TEXT UNDER STUDY:
______________________________

After watching Dexter and Gamer, the only actor i can realistically see playing the joker is Micheal C. Hall. He's just incredible at playing sociopaths.


----------



## Ina (Sep 30, 2009)

I would like to see what would Johnny Depp do with that character.


----------



## excellence153 (Sep 30, 2009)

Ennoea said:


> Jokers not comign back, so its pointless. But if I had to say anyone?
> 
> Tom Cruise, and Im not kidding.



I could actually see it happening.


----------



## Federer (Oct 1, 2009)

Mickey Rourke, and you'll know it. 

Let's try Eddie Murphy, you never know.


----------



## Corran (Oct 1, 2009)

Maybe someone new that hasn't even begun acting yet....Heath wasn't around acting back when Jack Nicholson was in Batman so I don't see why the list consists of these modern day A listers.

So my vote would be for a newcomer in 20 years


----------



## excellence153 (Oct 1, 2009)

Not bad at all.  It sort of reminds of what the Joker would look like if he was in Arkham for a year or so and barely ate anything.


----------



## Koi (Oct 1, 2009)

excellence153 said:


> Fucking this.
> 
> Nolan should just stop with Batman.  His talents are needed elsewhere.

______________________________

STUDY MATERIAL:

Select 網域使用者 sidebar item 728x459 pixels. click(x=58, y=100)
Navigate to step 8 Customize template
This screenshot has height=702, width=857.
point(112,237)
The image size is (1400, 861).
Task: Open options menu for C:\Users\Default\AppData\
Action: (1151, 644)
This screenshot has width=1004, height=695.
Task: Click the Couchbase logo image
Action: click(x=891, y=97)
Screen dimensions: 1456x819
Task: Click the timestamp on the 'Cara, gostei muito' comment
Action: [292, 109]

______________________________

ASSIGNED TASK A: In the Joker casting thread, which actor does Ina want to see take on the character?
ASSIGNED TASK B: In the Joker casting thread, swap "modern day" for "present-day" in the part starting at "Maybe someone new" and ending at "day A listers.".
ASSIGNED TASK C: Write the next part of the Joker casting thread, picking up where it stops.
The rows come from a separate source.

EXPECTED OUTPUT A: Johnny Depp

EXPECTED OUTPUT B:
Maybe someone new that hasn't even begun acting yet....Heath wasn't around acting back when Jack Nicholson was in Batman so I don't see why the list consists of these present-day A listers.

EXPECTED OUTPUT C:
> 
> New Joker for a new generation.  That's what Jack Nicholson was.  That's what Ledger was.  Another Joker will come along.  Don't rush this shit.



These sum up my feelings nicely.


----------



## Chee (Oct 1, 2009)

Inception is gonna be great, no Joker needed. 
Freakin' train going through LA with no track, its gonna be one mind-fuck of a movie.


----------



## Roy (Oct 1, 2009)

Narcissus said:


> Why not? I think he'd do a great job as the Riddler with his style of acting.



Well, probably like most, you'll see him played kinda like Jack Sparrow, all care free and makes witty comments. But it wouldn't work in Nolanverse. I want The Riddler to be a sick and dark freak with some serious problems. And NO stupid costume.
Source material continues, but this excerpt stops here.